_Document passage_
= = = = = = =
Question to the community: One of the features we...
# general
h
Question to the community: One of the features we're looking at for 2.0 is not requiring so much BUILD file boilerplate. For example, we can infer dependencies in most cases by analyzing import statements, and sometimes we can even infer the targets themselves (for example if you do
./pants binary path/to/main.py
we know what you mean even if there is no `python_binary`target). See https://bit.ly/3d3wHq1 for more detail. How valuable would you find such a feature on a scale of 1 (not at all valuable) to 5 (extremely valuable)?
w
the semantics would be to match the
import
semantics of the language as closely as possible: so if you import something, it’s a dependency.
taking python as an example, it would be as if “all source root entries” are pythonpath entries. the main difference from python imports is that we would likely not rely on “ordering” the way that the pythonpath does, and instead require that a dep be explicitly specified if there was more than one source of it.
so very minimal magic: if you understand your language’s imports, you understand the behavior.
a
seems nice, but i've seen enough edge cases in building our BUILD file autoupdate tooling that i'm skeptical it could be done in a manner that was performant in large repositories, and i'd be worried about the potential edge cases
w
that’s part of the reason we’ve been pushing on pantsd. relatively little needs to be kept warm in memory to get equivalent performance to having BUILD files on disk
a
like, wouldn't this mean that to run
./pants dependees
etc., pants would have to essentially parse every line of python in the repository, install every possible third party dependency, and generate all generated code? cacheable, sure, but...
w
@astonishing-jelly-60479: re: 3rdparty code: no, see https://github.com/pantsbuild/pants/pull/10025 for how that works
for dependees, yes. but “parsing every line of python code” is similar to “parsing every BUILD file”
cheaper even, because BUILD files are interpreted
a
ah, i would've thought that BUILD file parsing would've been something that was either done in native code or would eventually be done in native code
the dependency inference code is interesting i suppose but sounds painful at scale if every package has to have its entrypoint specified... though i guess we could autogenerate that from the tooling we have now
w
every package has to have its entrypoint specified
what do you mean?
a
if you have to specify
module_mapping
for every python requirement you bring in
w
if the import doesn’t match the name of the requirement, yea.
but that’s a one time cost per dependency that saves per usage
a
fair
h
Plus we (Toolchain) may offer an API that generates that mapping for you
Apart from performance are there other reasons you might prefer mostly-autogenerated checked-in dependencies in BUILD files over inferred deps at pants runtime?
= = = = = = =
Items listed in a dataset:
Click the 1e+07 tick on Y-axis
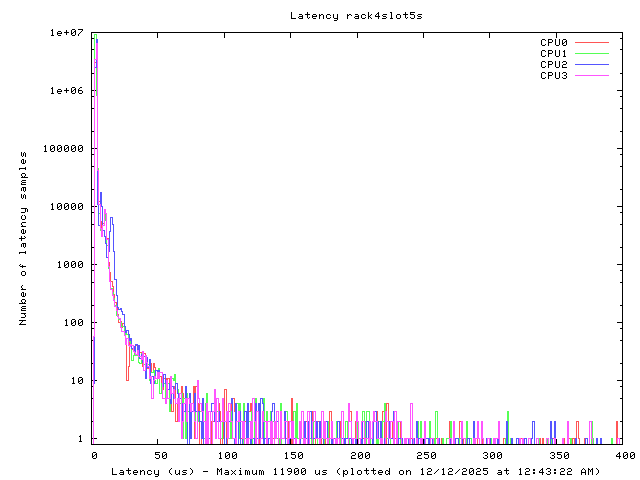The height and width of the screenshot is (480, 640). coord(66,33)
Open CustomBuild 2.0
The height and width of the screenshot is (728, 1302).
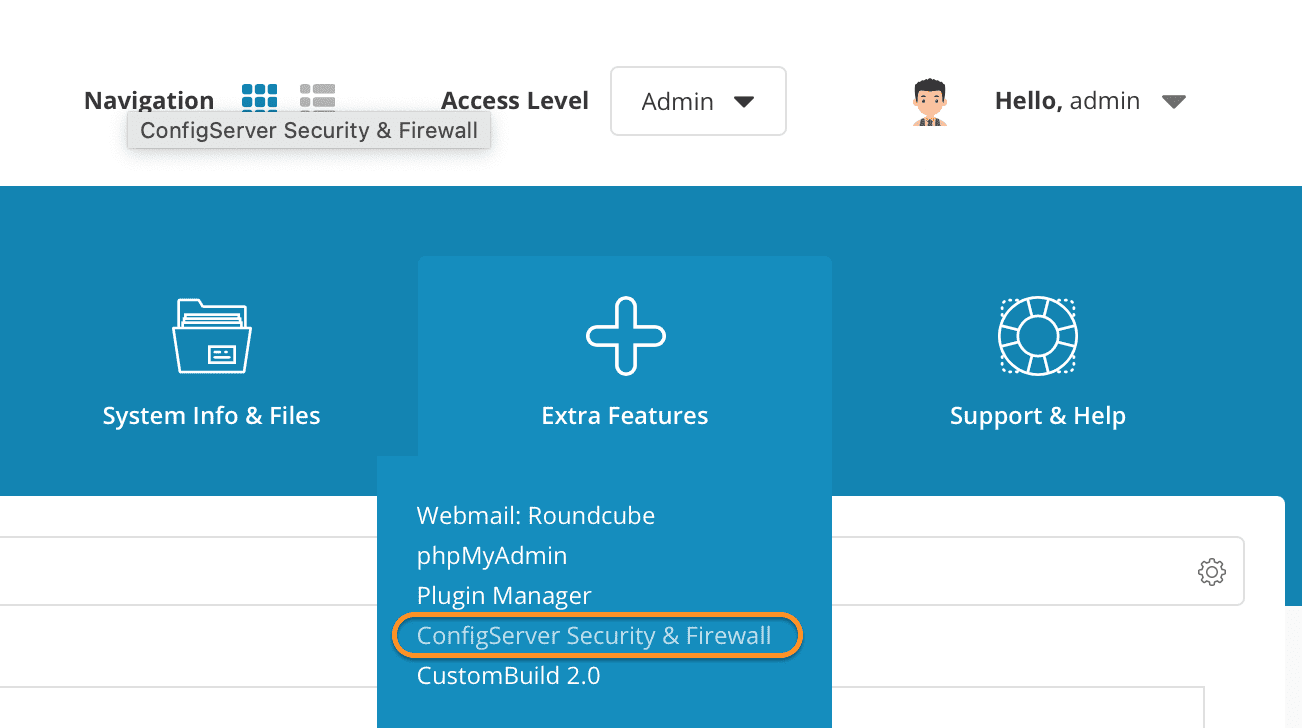[508, 675]

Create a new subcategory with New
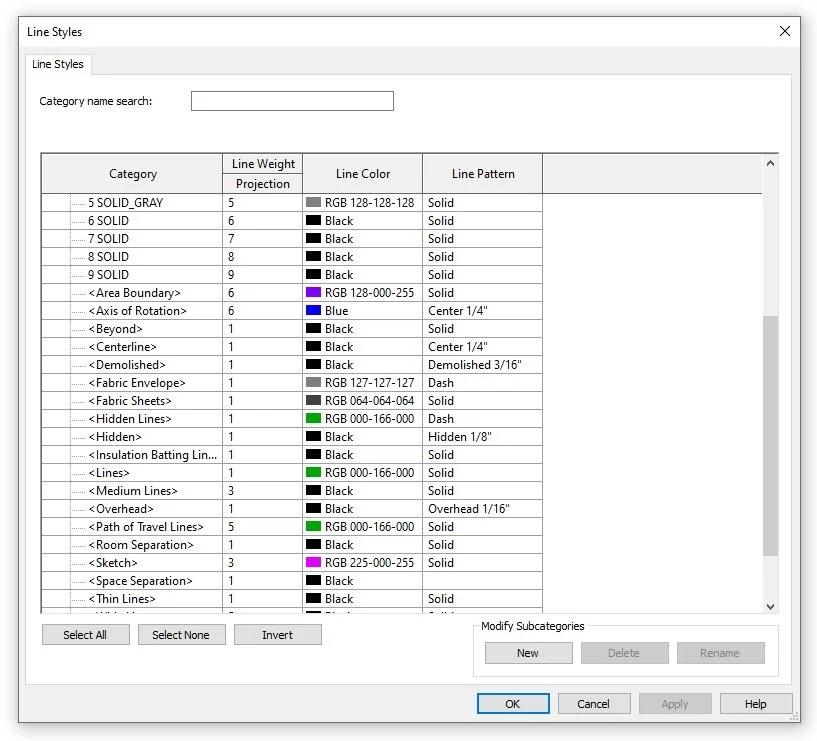(528, 653)
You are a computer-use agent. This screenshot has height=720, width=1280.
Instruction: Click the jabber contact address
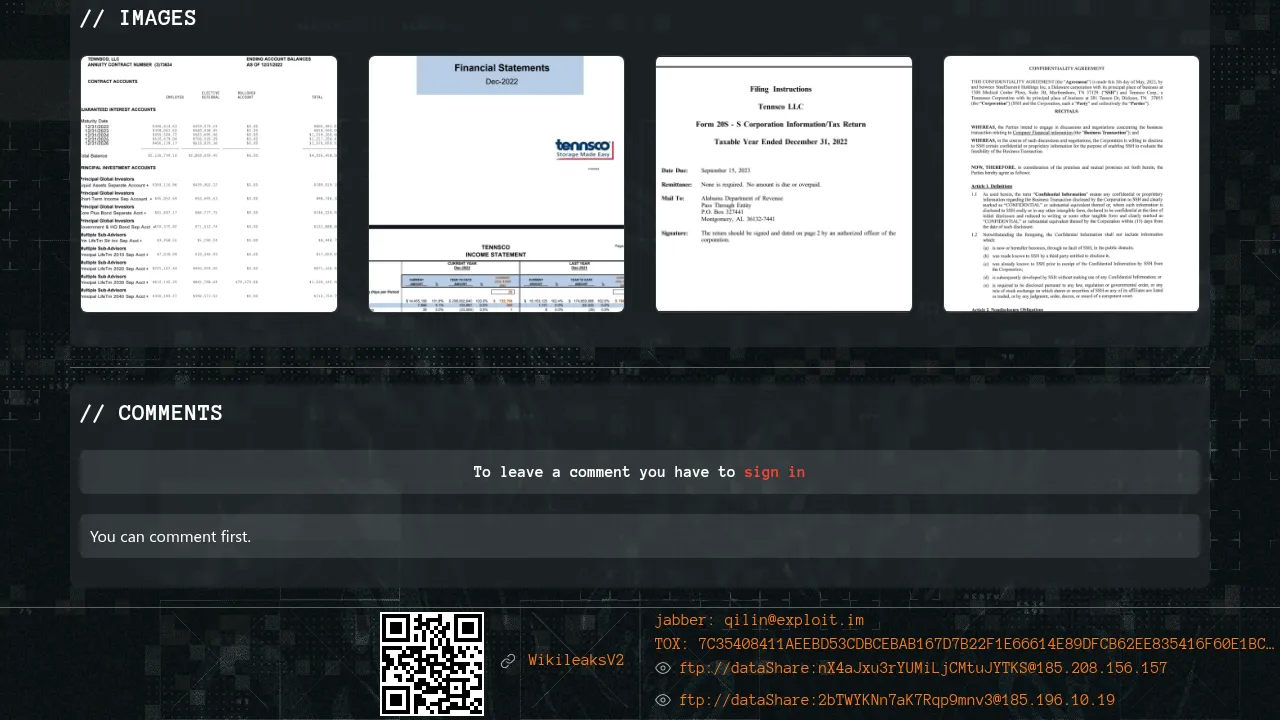759,620
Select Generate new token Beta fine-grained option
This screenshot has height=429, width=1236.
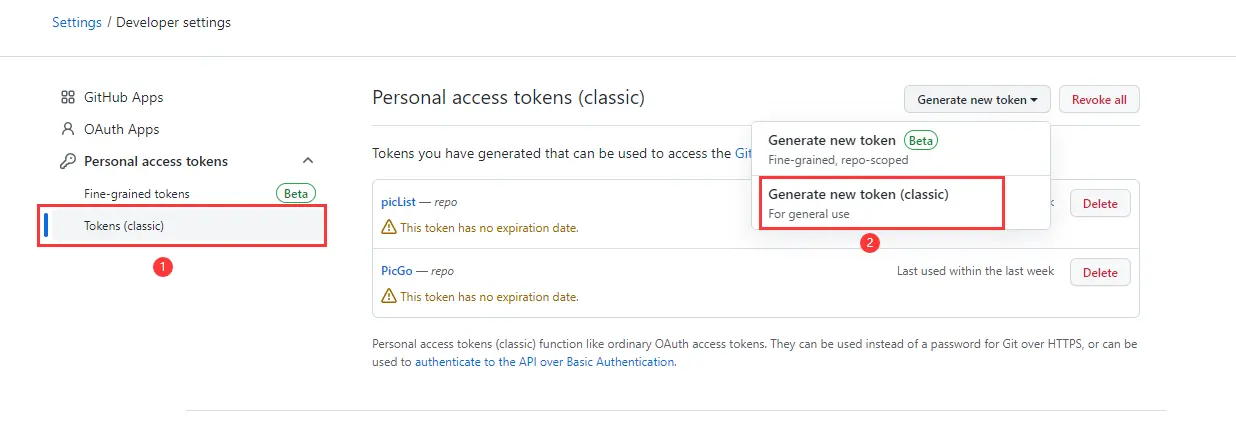pos(901,149)
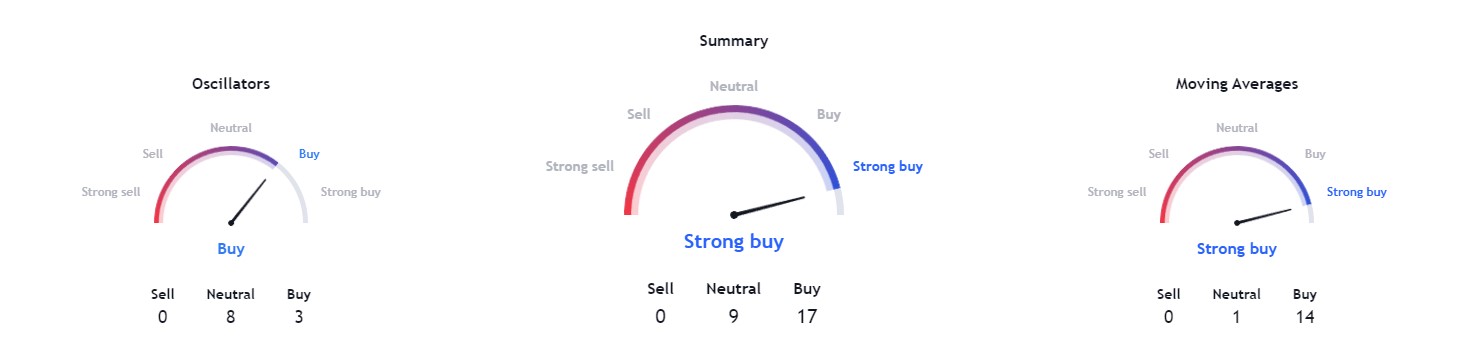The image size is (1460, 362).
Task: Open the Moving Averages heading
Action: [1237, 84]
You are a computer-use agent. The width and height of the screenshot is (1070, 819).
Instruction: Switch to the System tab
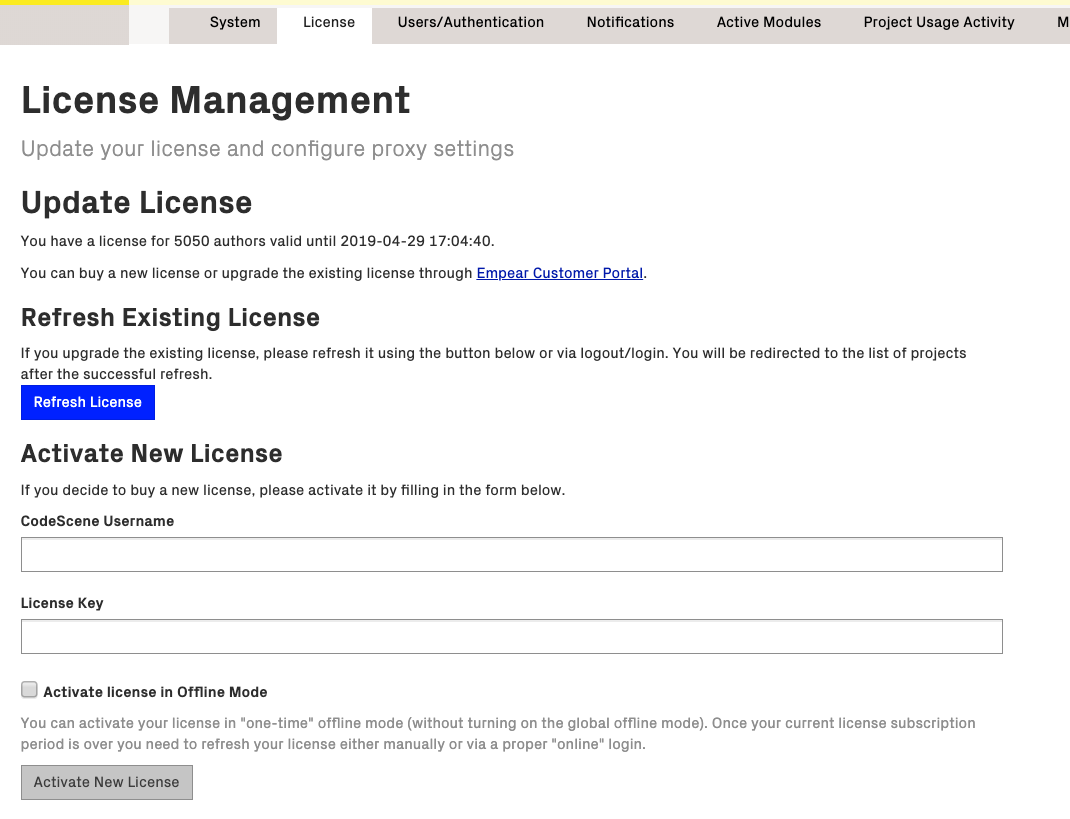234,22
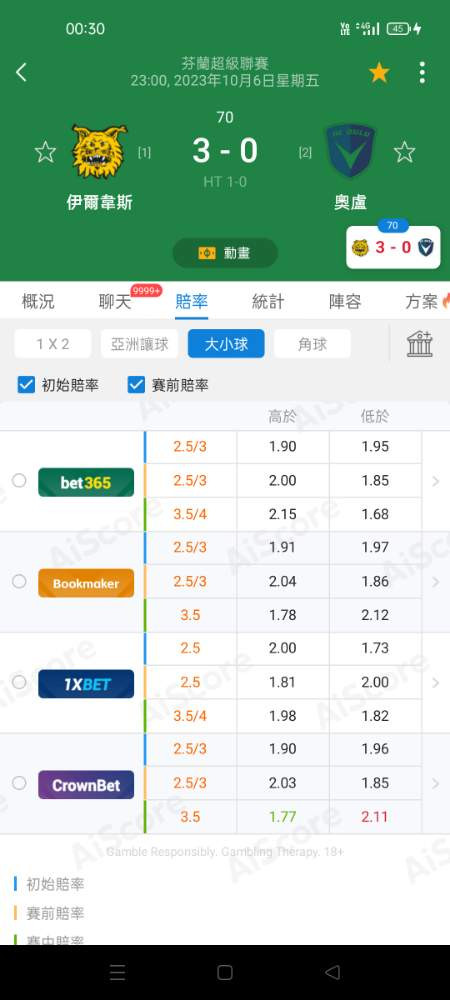Select the bet365 radio button
The height and width of the screenshot is (1000, 450).
[19, 480]
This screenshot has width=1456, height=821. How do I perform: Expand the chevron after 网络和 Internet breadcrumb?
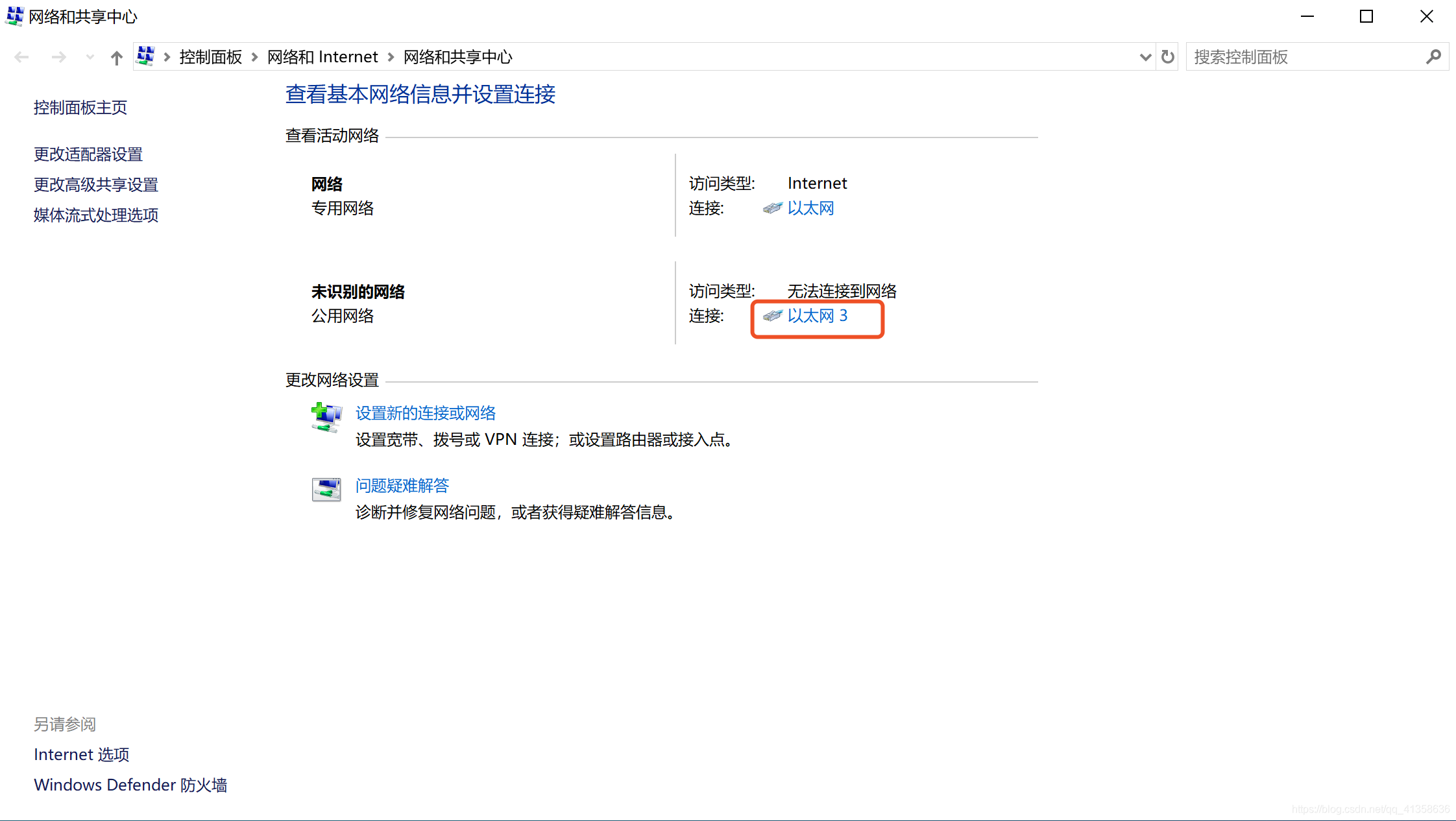coord(391,57)
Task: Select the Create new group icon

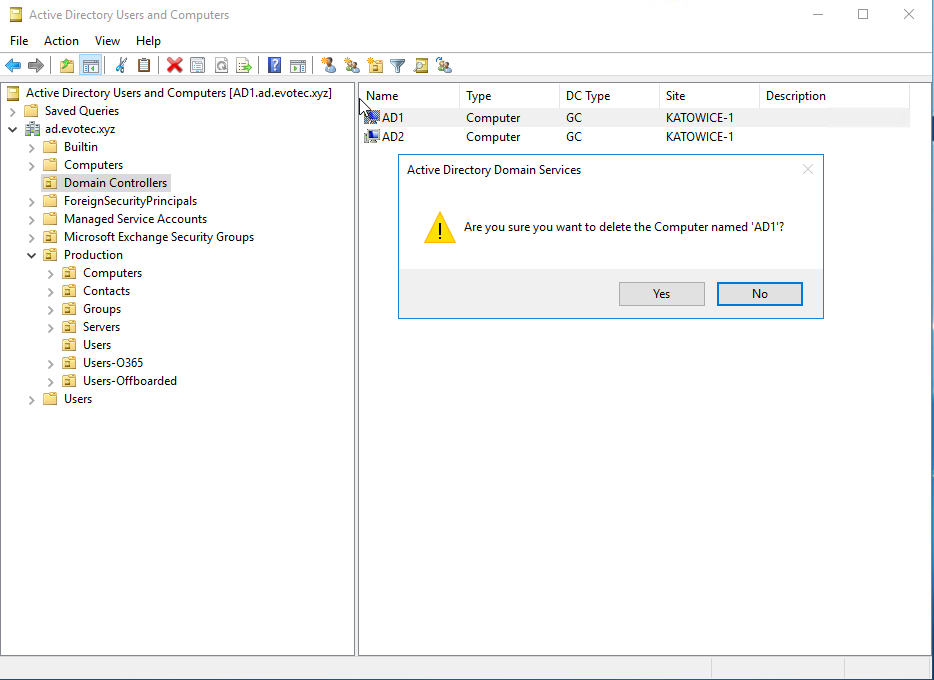Action: click(x=352, y=64)
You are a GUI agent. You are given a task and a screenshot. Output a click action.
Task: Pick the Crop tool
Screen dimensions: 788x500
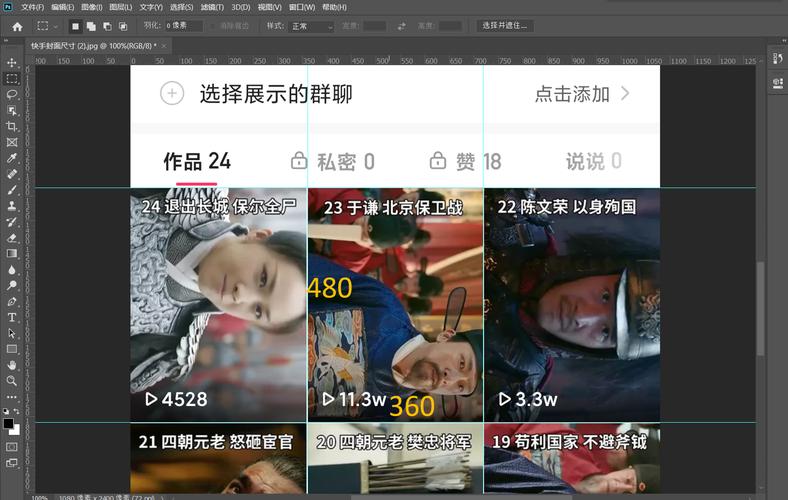pyautogui.click(x=12, y=126)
= = = = = = =
_Problem_
Copy the thread on inferring dependencies from "but that’s a" up to and including "at pants runtime?", swapping "API" for "service".

_Answer to this exercise_
but that’s a one time cost per dependency that saves per usage
a
fair
h
Plus we (Toolchain) may offer an service that generates that mapping for you
Apart from performance are there other reasons you might prefer mostly-autogenerated checked-in dependencies in BUILD files over inferred deps at pants runtime?